Closing the ML ↔ OpenAI gap (order of leverage)¶

Lock the benchmark — frozen episode list + cached transcripts/summaries so comparisons are reproducible.
Align insight text — same bullets (or same provider-generated insights) for both evidence paths so QA/NLI see identical hypotheses where intended.
Improve the stack — QA/NLI model choice, windowing, ASR cleanup for evidence only, etc. Re-score agreement vs reference after each change.
Tune thresholds last — adjust gi_qa_score_min / gi_nli_entailment_min on the dev benchmark to maximize outcome agreement (or F1 vs reference), subject to floors on invalid / non-verbatim spans.
Hybrid ceiling — ML summaries + LLM evidence (quote_extraction_provider / entailment_provider: openai) is a practical way to approach OpenAI-like behavior without re-summarizing on the API.

Expectations¶

You can systematically shrink the outcome gap and report how close ML gets on the benchmark.
Perfect per-insight parity with OpenAI on hard paraphrase + noisy ASR is not guaranteed with a purely local stack; some LLM in the evidence path (or richer ML) may be needed for a tight ceiling.

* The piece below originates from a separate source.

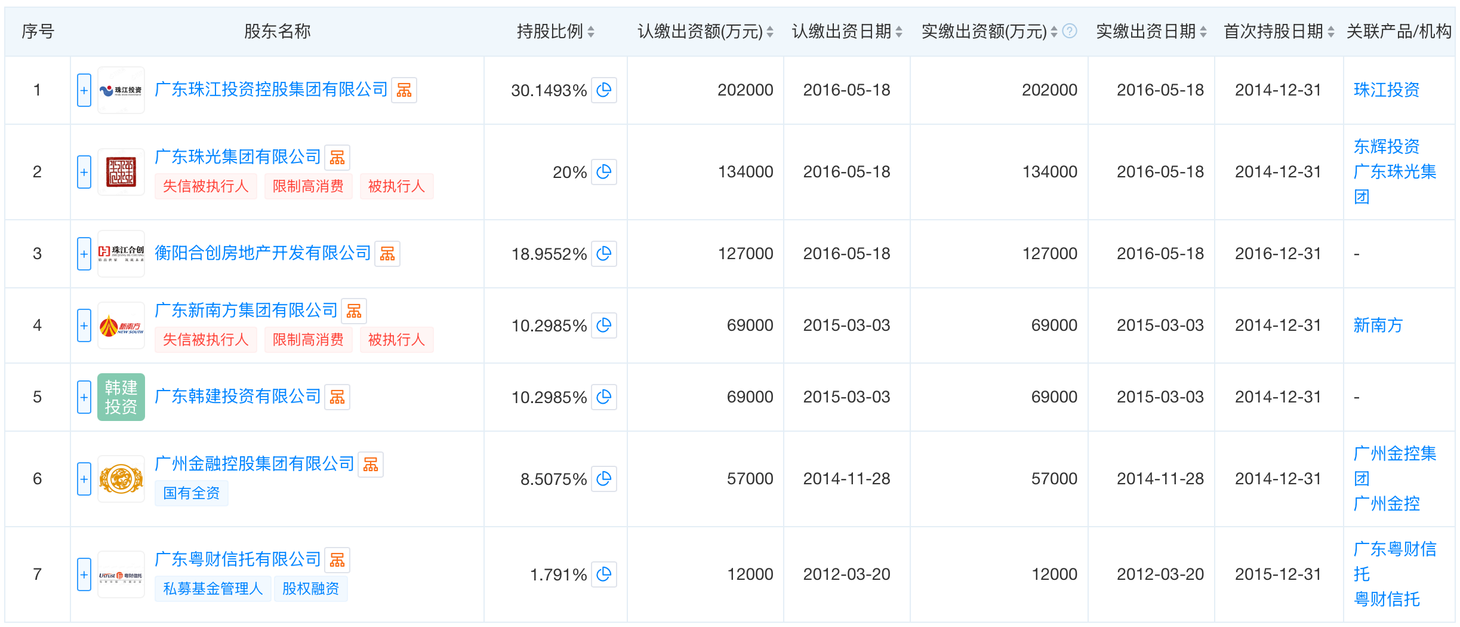Sort by 持股比例 column
Viewport: 1460px width, 627px height.
[590, 32]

Implementation note (CLI + YAML)¶

As of the fix tracked in this branch, _build_config() in cli.py must forward GIL tuning fields from the merged argparse namespace into Config; otherwise YAML gi_qa_score_min / gi_nli_entailment_min / window fields are ignored on CLI runs. When running paired benchmarks, confirm Config reflects the file (e.g. log or config_snapshot in metadata).

Implemented (v1 housekeeping)¶

Paired configs: config/manual/gil_paired_benchmark_openai_evidence.yaml (OpenAI evidence, ML summaries) and config/manual/gil_paired_benchmark_ml_evidence.yaml (local evidence). Same feed and max_episodes; distinct output_dir under .test_outputs/benchmark/.
Compare script: make compare-gil-runs REF=<run_a> CAND=<run_b> or scripts/tools/compare_gil_runs.py (logic in src/podcast_scraper/gi/compare_runs.py) — per-episode quote/grounded counts and episode-level “both have quotes” summary.
CLI: _build_config forwards gi_embedding_model (and other GIL keys); INFO log line for effective gi_qa_score_min / gi_nli_entailment_min / evidence providers / gi_embedding_model when generate_gi is true.

Next steps (optional)¶

[ ] Run both benchmark configs on the same machine; record two run_* roots and archive metrics.
[ ] Add span-level IoU or insight-text alignment in compare_runs (beyond quote counts).